A Napoli visita la tomba del fratello: Povero Giacomo! Si sarà avveduto forse che la sua Paolina è stata a piangere vicino alle sue ceneri! piangere e pregare…
Per tutta la vita aveva coltivato, per rompere la solitudine, un folto epistolario che è il suo ritratto: Mi pare di essere divenuta un cadavere, e che mi rimanga solo l’anima, anch’essa mezza morta, perché priva di sensazioni di qualunque sorta.
Il suo sostegno umano restano sempre le lettere, quelle 119 inviate dal viaggio a Teresa Teja, moglie del fratello Carlo, una donna di 26 anni più giovane di lei. Teresa aveva molto viaggiato col precedente marito, poteva quindi scambiare con lei osservazioni su paesi, abitudini, botteghe, mode, pulizia, rumore e farle conoscere persone in grado di guidarla nella visita di chiese e palazzi.

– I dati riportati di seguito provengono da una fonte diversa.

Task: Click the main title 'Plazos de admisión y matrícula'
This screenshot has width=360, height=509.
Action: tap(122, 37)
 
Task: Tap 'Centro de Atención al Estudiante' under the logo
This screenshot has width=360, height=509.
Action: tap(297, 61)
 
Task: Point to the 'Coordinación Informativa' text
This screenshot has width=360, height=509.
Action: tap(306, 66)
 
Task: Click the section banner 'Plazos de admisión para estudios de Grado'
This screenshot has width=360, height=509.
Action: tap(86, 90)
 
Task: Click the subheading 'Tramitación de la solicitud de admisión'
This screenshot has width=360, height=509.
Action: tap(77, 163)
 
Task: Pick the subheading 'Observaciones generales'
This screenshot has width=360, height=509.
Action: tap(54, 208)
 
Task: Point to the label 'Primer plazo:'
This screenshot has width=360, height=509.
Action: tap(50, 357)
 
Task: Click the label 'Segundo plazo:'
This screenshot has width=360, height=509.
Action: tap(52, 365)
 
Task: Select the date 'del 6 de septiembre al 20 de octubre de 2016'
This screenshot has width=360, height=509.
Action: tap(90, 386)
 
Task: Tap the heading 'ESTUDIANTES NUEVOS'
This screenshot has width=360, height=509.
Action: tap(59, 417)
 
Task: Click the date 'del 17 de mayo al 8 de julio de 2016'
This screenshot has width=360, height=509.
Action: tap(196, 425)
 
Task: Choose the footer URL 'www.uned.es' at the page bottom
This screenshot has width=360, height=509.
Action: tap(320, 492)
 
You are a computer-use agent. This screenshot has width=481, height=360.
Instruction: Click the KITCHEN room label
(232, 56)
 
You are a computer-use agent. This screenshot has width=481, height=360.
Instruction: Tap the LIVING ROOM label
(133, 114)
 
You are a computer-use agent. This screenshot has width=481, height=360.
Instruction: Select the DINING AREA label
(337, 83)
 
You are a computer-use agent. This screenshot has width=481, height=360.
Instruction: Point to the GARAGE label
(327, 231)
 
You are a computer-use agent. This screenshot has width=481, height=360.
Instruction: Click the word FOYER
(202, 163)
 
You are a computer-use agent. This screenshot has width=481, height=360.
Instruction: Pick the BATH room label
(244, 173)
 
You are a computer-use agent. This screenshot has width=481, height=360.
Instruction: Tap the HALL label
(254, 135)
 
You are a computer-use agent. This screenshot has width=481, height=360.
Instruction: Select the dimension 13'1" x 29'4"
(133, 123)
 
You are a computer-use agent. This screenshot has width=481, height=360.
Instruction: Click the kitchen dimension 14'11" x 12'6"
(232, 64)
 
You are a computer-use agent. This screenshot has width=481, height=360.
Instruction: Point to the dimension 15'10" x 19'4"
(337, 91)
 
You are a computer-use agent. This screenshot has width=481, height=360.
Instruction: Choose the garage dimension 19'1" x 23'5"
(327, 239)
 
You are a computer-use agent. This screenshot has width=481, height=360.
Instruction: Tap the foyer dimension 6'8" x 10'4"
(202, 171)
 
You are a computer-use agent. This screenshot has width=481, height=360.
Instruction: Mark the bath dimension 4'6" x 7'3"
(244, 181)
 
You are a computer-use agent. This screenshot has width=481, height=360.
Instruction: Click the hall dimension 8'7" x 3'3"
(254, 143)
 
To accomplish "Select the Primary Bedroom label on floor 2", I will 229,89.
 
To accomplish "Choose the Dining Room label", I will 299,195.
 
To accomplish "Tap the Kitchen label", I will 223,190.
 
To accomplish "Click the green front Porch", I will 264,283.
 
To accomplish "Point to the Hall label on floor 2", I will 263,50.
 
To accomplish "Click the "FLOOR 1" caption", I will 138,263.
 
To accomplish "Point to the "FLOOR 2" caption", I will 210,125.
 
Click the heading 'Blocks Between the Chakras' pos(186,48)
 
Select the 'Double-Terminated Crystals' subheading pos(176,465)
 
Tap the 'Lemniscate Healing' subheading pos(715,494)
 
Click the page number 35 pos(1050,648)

L’epistolario, proveniente dall’Archivio di Stato di Reggio Emilia, è stato ora raccolto e pubblicato dall’editrice Olschki, Lettere di Paolina Leopardi a Teresa Teja dai viaggi in Italia, 1859-1869, a cura di Lorenzo Abbate e Laura Melosi, con l’introduzione di Gloria Manghetti, direttore del Gabinetto Viesseux, nella collana Studi, il progetto editoriale della cattedra Giacomo Leopardi dell’Università di Macerata.
A Firenze, il luogo dove Giacomo soggiornò più a lungo si tenne nel 1998 un grande convegno su Leopardi a Firenze. Il carteggio Viesseux e gli amici di Toscana, i cui atti, curati da Laura Melosi, furono pure editi da Olschki.
Il Gabinetto Vieusseux a Firenze fu un punto di riferimento per Giacomo Leopardi: i due uomini si conobbero e mantennero una corrispondenza epistolare trovandosi uniti, pur tanto diversi, nell’idea di promuovere il progresso morale d’Italia di fronte ai problemi del momento.
Quasi tutti i giorni Paolina scriveva alla cognata con grande affetto, Carinella cara, e si lamentava con lei, con le poste e le ferrovie quando non riceveva una rapida risposta.
Tra le lettere, in cui si parla di moda, teatro, caratteristiche della città, spicca quella a Pisa con un pasticcere che le porta in albergo alcune torte da lei ordinate (dolci e gelati piacevano non solo a Giacomo). Il pasticcere le dice che sua moglie “non avea dimenticato mai di avere nella sua gioventù conversato e avuto in casa il conte Giacomo Leopardi, e avendole esso detto che una recanatese era venuta nel suo negozio pensò che potesse essere una di lui parente. Così continua la lettera a Teresa: Essa (la moglie del pasticcere) è venuta da me, era allora ragazzina di 10 anni e racconta bene la vita di Giacomo e come assai sovente stesse discorrendo con le donne di casa, che tutti i letterati gli facevano visita e lo stimavano immensamente e non finisce mai di parlare della sua bontà e del suo angelico carattere”. Conclude osservando che le aveva dato una mancia.
Sono varie le prospettive con cui si legge un’opera: la scrittura femminile (di donne non certo comuni), l’attenzione alla moda: mantiglioni, crinoline, polonaises, chignon, la timidezza via via superata, la sensibilità non comune, le difficoltà della malattia per cui deve trovare in albergo (ed è difficile) sempre una stanza a piano terreno.
Io ho trovato nelle sue lettere soprattutto una donna ingenua, spesso insofferente (certo per l’età e la malattia), mi hanno colpito l’ignoranza (o la rimozione della politica), la sua sorpresa di fronte a insignificanti dettagli, il desiderio folle di essere finalmente amata, amata da se stessa, dalla sua interlocutrice, dalle persone che incontra.
Un limite consiste nel fatto che le lettere furono ricopiate da Teresa Teja e, prima di darle alla stampa, censurate nelle parti più intime, come lei stessa scrive. Verosimilmente si tratta di faccende familiari che non avrebbero aumentato la nostra conoscenza di Paolina. Il libro si rivela quindi un ulteriore tessera nella ricostruzione dell’ambiente familiare leopardiano. Se la contessa Adelaide fu dura con i figli che tuttavia scelsero una loro strada, Paolina fu la vittima più sacrificata proprio perché donna.